The Senate’s version raises less short-term cash, with a three-year extension of the tactic. Critics shouldn’t take heart: The Senate is saving the other two years to “pay for” other must-do legislation such as Forest Service payments to rural schools, underfunded coal miner pensions, and a trust fund for reclamation of abandoned mines.
Some companies argue that they again need relief from the current pension funding formula, which requires higher contributions when interest rates are low, as they are now. And they say the cash freed up by lower pension contributions in the short term would boost investment and therefore the economy.
“It seems like a win-win. Congress gets extra revenue that they can then use ... to say, ‘Oh, we’re paying for this additional highway spending.’ And they also get to claim they’re helping out these companies,” said Romina Boccia, a senior policy analyst at the conservative Heritage Foundation. “Meanwhile, the taxpayer is on the hook for a potential bailout of these private pensions down the road.”
Both political parties embrace the tactic. It was used in 2010 to help forestall a cut in payments to Medicare doctors, which prompted Rep. Paul Ryan, R-Wis., to warn that “these savings are likely to be more than offset by greater federal obligations that will appear outside the 10-year window we use to enforce the budget.”

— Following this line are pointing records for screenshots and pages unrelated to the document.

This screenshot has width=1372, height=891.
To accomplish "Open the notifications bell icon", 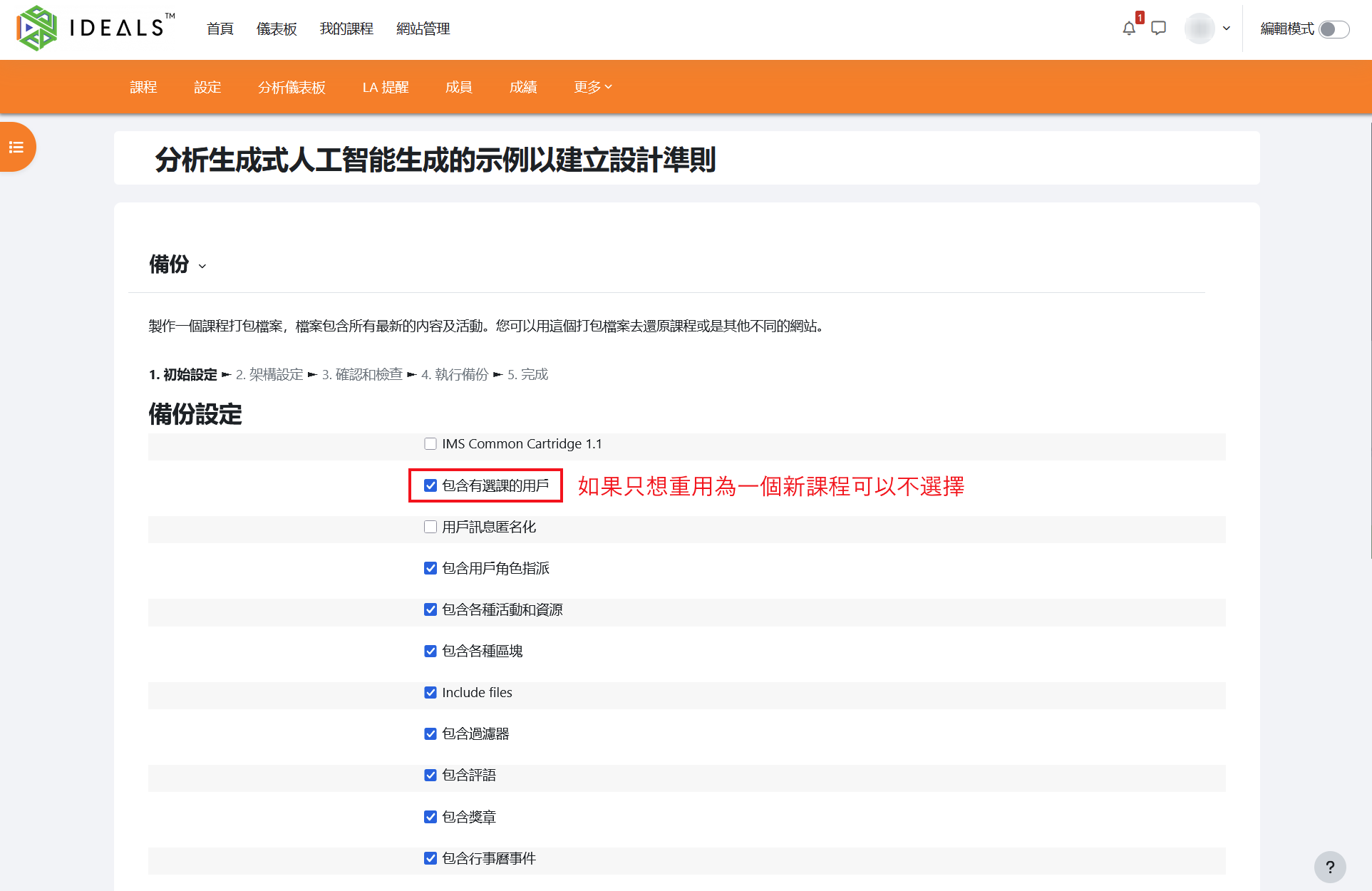I will click(1129, 29).
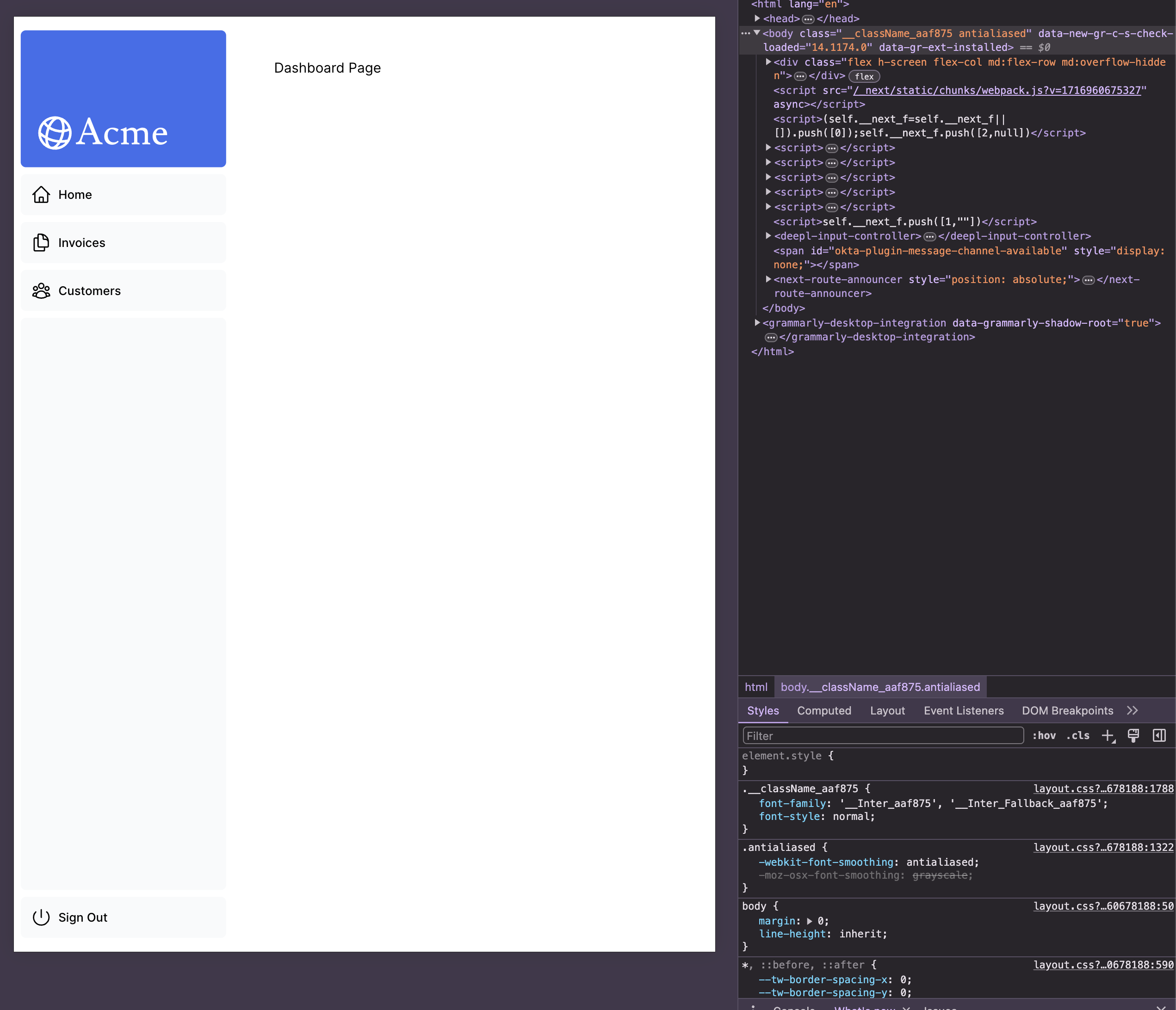Toggle the :hov element state panel
This screenshot has height=1010, width=1176.
[1044, 736]
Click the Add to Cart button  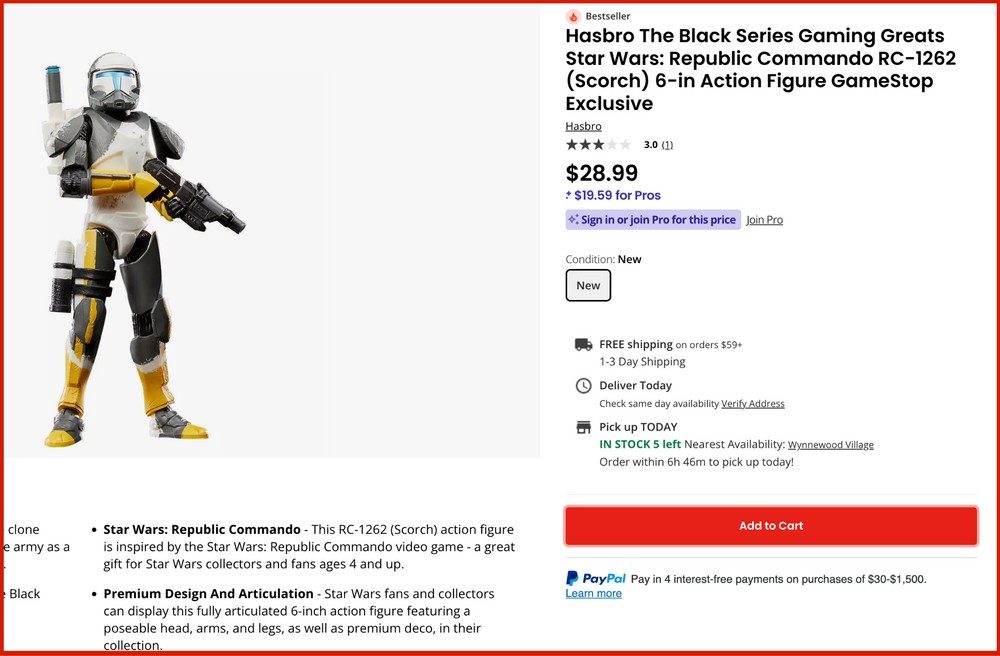tap(770, 525)
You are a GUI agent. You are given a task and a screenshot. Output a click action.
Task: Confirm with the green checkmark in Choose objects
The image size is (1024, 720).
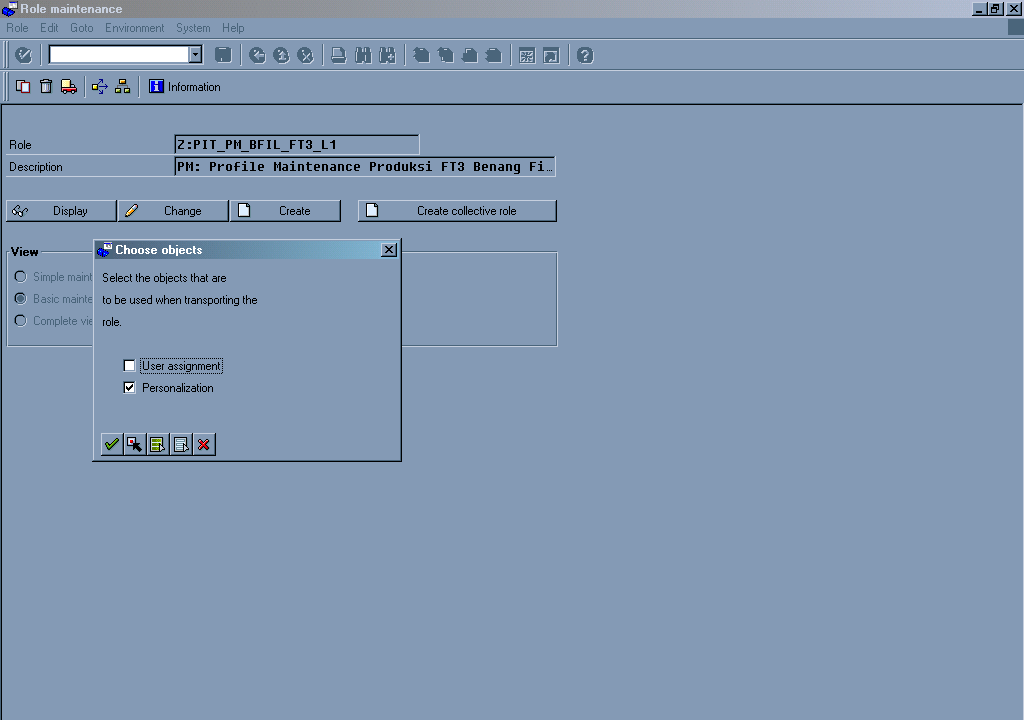111,444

And in an analysis by the Congressional Budget Office released last week, the nonpartisan scorekeeper said the pension provision “would increase the amount of underfunding” in single-employer, defined benefit pension plans and “would probably cause some plans to be terminated more quickly.”
“This is pretty bad, not only because it doesn’t produce any real savings but it creates a risk of actually worsening our fiscal outlook if the reduced pension contributions result in more pension plans being underfunded and the government having to bail them out,” said Ed Lorenzen, a senior analyst at the Committee for a Responsible Federal Budget, which advocates for lower budget deficits.

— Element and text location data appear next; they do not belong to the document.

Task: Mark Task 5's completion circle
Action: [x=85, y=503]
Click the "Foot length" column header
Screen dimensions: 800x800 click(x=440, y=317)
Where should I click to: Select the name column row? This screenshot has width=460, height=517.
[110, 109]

“We’re in a difficult position because the Republicans don’t want to look at anything else,” said Rep. Sander Levin, D-Mich. “And you can’t let the highway fund go bust.”
There is other budget fakery in the measure as well, including using $3.5 billion in so-called Customs user fees that won’t arrive until 2024 to pay for spending now.
Asked Tuesday to respond to criticism of the pension idea, House Speaker John Boehner, R-Ohio, gave only a halfhearted endorsement of the measure. Camp, the Ways and Means chairman, said it was too late to try anything else.
“Then why would the president be supporting our bill to fix the highway funding over the next year? Why would Democrats be supporting it in both the House and the Senate?” Boehner said. “Listen, these are difficult decisions in difficult times in an election year.”